Yet on the plate is evidence of his runic ways. Ingots of pork belly glisten on the plate, cushy with fat rendered through the meat, each identically tender — duplicates conjured from the culinary netherworld.

Except, of course, that Arslanian dismisses any notion of culinary hermetics. Instead, to create gorgeously opulent pork belly he simply sprinkles on a little salt and pepper, along with a few other common ingredients.

Oh, and he cooks the lot low and slow, snapped inside a plastic bag and tossed into a container of water.

Sous vide — preparing meat or vegetables in a sealed package — is hardly a new technique. That it ebbs and flows in popularity can be attributed to the level of patience (or lack thereof) and precision in professional kitchens.

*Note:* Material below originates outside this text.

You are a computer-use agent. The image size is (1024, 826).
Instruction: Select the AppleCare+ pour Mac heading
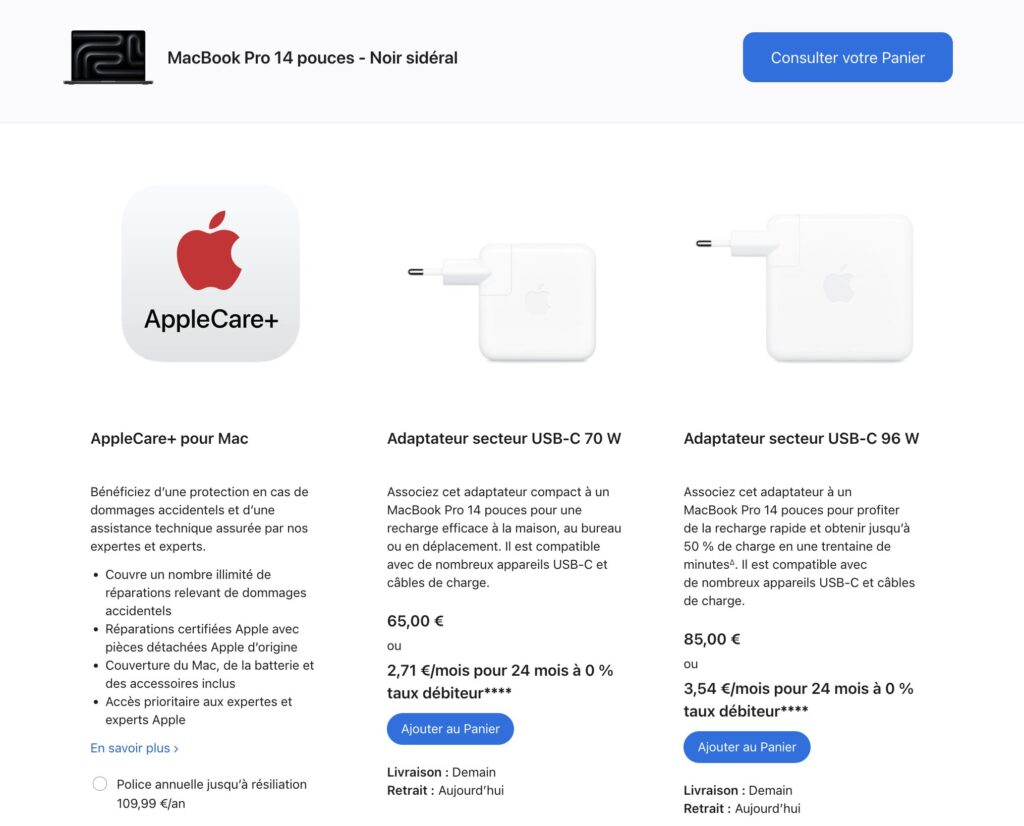169,438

Simply put, sous vide provides a predictable heat source. There are no hot spots on a burner to tip one edge of the meat beyond another. There is no need to fret over a chop or strands of asparagus left too long on a raging grill. It merely relies on relatively exact control of water temperature in order to cook ingredients evenly.

“The trick is leaving it alone,” Arslanian said.

The Fresh & Bangin’ Eatery chef steps away from his sous vide oven for 72 hours, allowing the pork belly to idle at a constant 74 degrees.

Time and temperature gradually break the bacon, streaked with luscious fat, down to a plush, buttery bite.

“Sous vide holds all the juices, it concentrates the flavor,” Arslanian explained. “Done right it melts in your mouth.”

The pork belly basks in ponzu, jalapeno and a little green onion. But the beauty of the presentation is the true savor of the meat. It seems to strut, the husky fat trapped throughout the naturally fibrous cut rather than spilled out wastefully into a pan. But it wants to flaunt, the sweetness of pork made vibrant.

Of course, it is a hefty piece of meat — luxurious and filling.

“It’s refined bacon,” Arslanian observed. “We put a lot of love into it.”

They also drape it in plum sauce before plating. This lends a tart edge to pare the fattiness. It also cradles the sweet character in the meat, giving it a lift.

Oh — he does toss the pork belly into a pan for just a moment before serving. This finishing touch lends a nice, crisp patina.

It’s a captivating plate — and one that may upset the rest of your dinner plans.

You see, the folks at Fresh & Bangin’ count this as an appetizer. Maybe Arslanian does commune with the evil spirits after all.